This blog is for all the people who want to look jacked in a T-shirt. First off if you have to wear smediums, tight V-necks, or affliction T-shirts to look like you have a gym membership, this blog is for you. To look "jacked" in a T-shirt you need to concentrate on the muscles that really stick out. First off Traps/neck, nothing sticks out more like a sets of traps and a thick neck! This is priority 1. Next your triceps head down by the elbow. Third rear delts and you can add chest and biceps last. The reason I put chest and biceps last is because everyone lifts for chest and biceps and rarely is anyone lacking to the point to where its noticeable.
Here is what you do
First Food- Make it a point to eat at least 1 gram of protein per pound of Bodyweight- 1.5 g per pound is optimal. Eat good carbohydrate sources with most meals and healthy fats with most meals.
Second your lifts.
Day 1
Some for of bench press for 3-6 reps. This should be performed around 65-75% of your 1 rep max
Next Choose a triceps extension exercise (JM press, Dicks press, Laying Triceps extension, French press etc...) and do 4 sets of at least 10 reps
3rd exercise this day choose an upper back exercise (Face pulls, Scap Retractions, Band pull aparts, Overhead shrug) and also do 4 sets of 12-15 reps
4th Choose a shoulder lateral combo (front/side raise combo, Shoulder boxes, I's, T's, Y's) do 3 sets of 10
5th Choose a biceps exercise and do 3 sets of 12-15 reps
Day 2
Some form of Squat (front squat, squats, Zecher Squat) do this for 5 sets of 4-6 reps with a moderate weight
Some form of Deadlift (Deadlift, Block pulls, Deficit Deadlift) do 3 sets of 3-5 reps
Heavy Shrugs 4 sets of 12-15 reps
Choose a row (bent over row, Prison rows, Kroc Rows, Pendelay row, etc...) do 3 sets of 4-6 reps
Choose a pull up/pull down for 3 sets of 10-12
Finish up with abs
Day 3
Close Grip bench (you can do these either to the chest or off boards ex. 1 board, 2 board, 3 board) 2 sets of 6-10 reps
Choose an Incline exercise (incline bench, incline flys) or substitue an overhead press for 2 sets of 6-8 reps
Choose a triceps exercise for high reps (band push downs, rolling triceps extensions, tate presses) you should do 4 sets of at least 20 reps, up to 50 reps per set
bent over flys for 3 sets of 12
Finish with some push ups (diamond, regular, etc...) 1 set for as many as possible
This is a good 3 day a week attack of the muscles that fill out a t-shirt. Biceps should not be a big focus because the triceps makes up 2/3 the size of a persons arm. Squats are in there to stimulate anabolic activity in the body. With the Main exercises, you should start out in the 65-75% range but then increase 2-5% each week depending with the same rep scheme.
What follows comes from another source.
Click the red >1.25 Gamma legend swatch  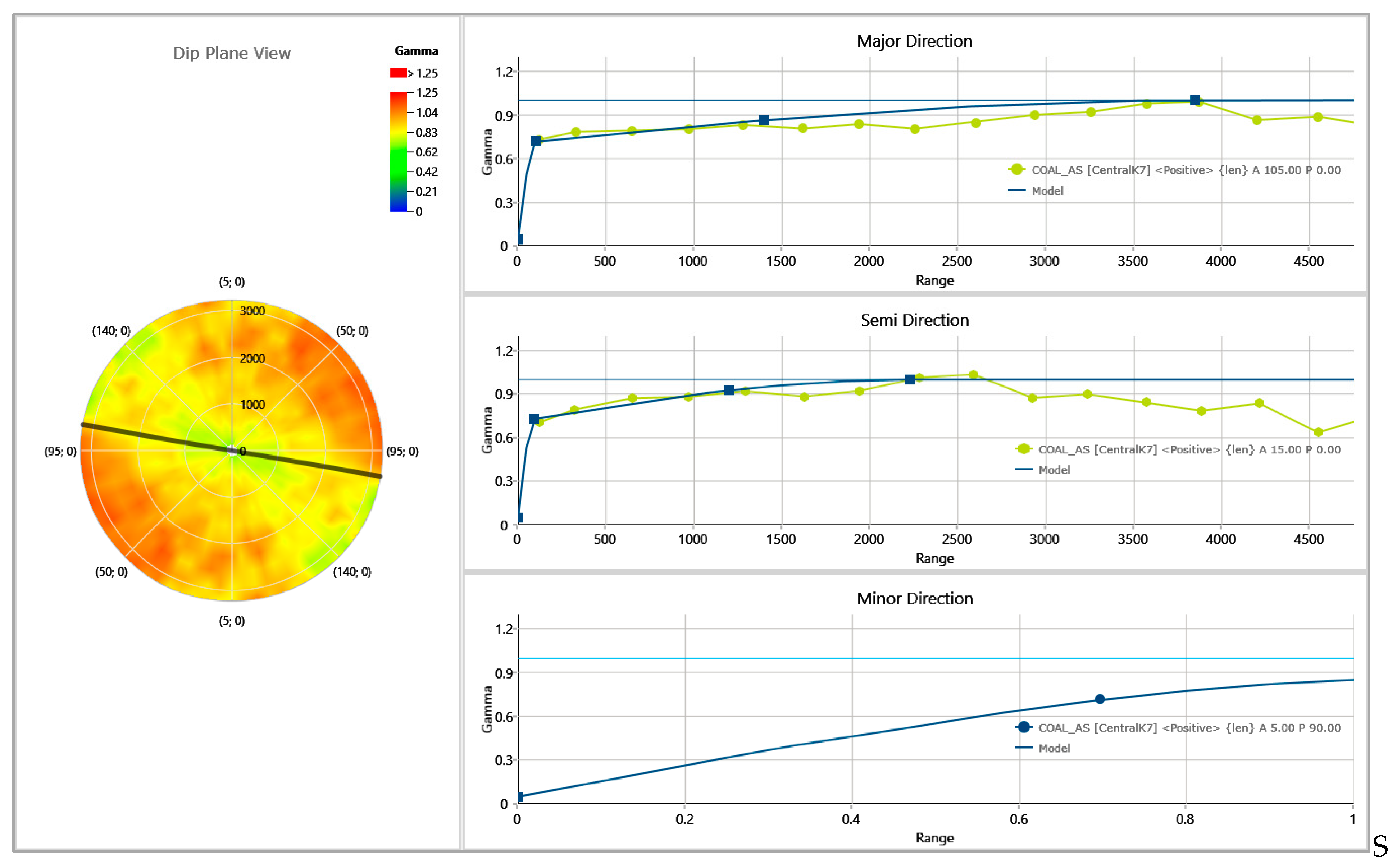coord(398,73)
Also every 4th week should be a deload, which means everything you do should be about 50% or less sets at 60%
A word on periodization- You can put this in 4 week blocks with your main lifts, example the first 4 weeks will be doing 5 reps on main lifts at a lower percentage, the next 4 weeks 3 reps on the main lifts at a higher percentage, and finally 1-2 reps on main lifts at around 90-95%
Example
Bench press, week 1- 225x5, week 2- 235x5, week 3- 245x5, week 4 175x5
week 5- 250x3, week 6- 255x3, week 7- 260x3, week 8 185x5
week 9- 265x2, week 10-275x2, week 11- 285x1, week 12- 195x5
then reset and start over
With your secondary exercises you do want to move up in weight each week, also backing off every 4th week. Stick with the same secondary exercises for 4 weeks then change them up.
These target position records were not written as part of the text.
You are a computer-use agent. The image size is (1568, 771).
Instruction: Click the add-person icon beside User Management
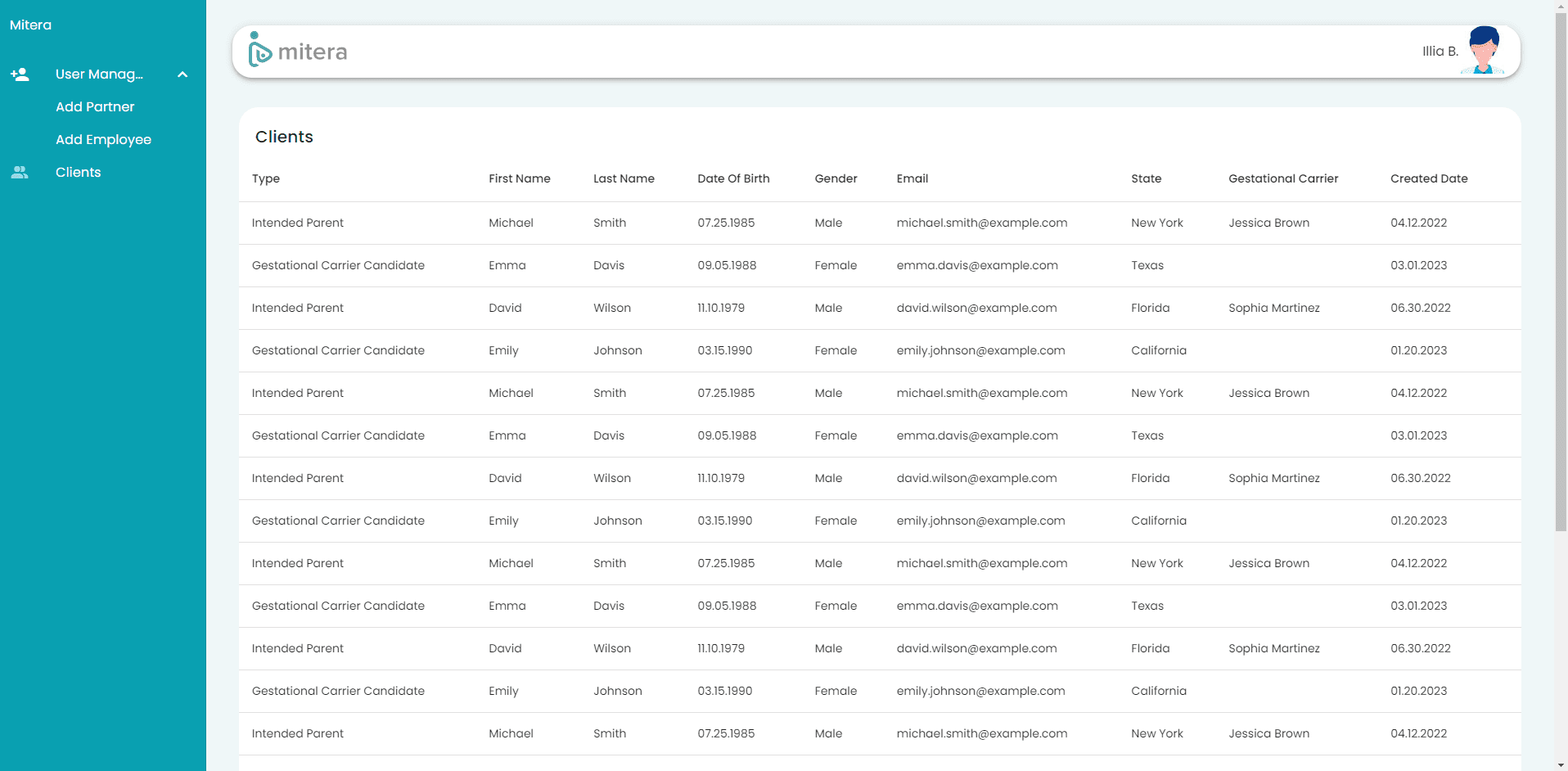point(20,74)
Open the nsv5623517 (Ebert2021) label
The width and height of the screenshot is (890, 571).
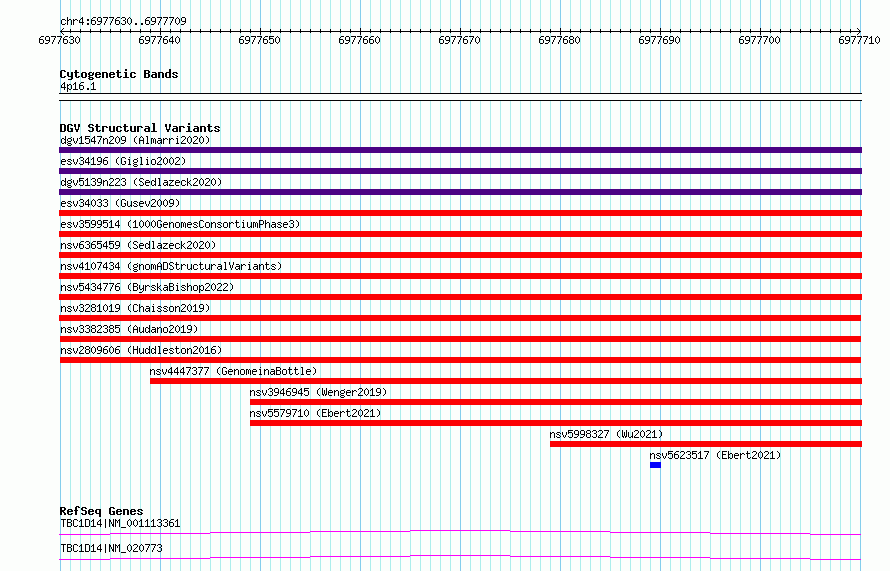[715, 455]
This is as simple as I can make it. In 12 weeks time you should be starting to fill out a T-shirt!
as always consult your physician before starting any weight program. This blog is of the opinion of the author who assumes no liability for those who follow at their own risk. The author is a USAPL Powerlifter and has carried certifications for ACE as well as been the former training manager at Golds Gym.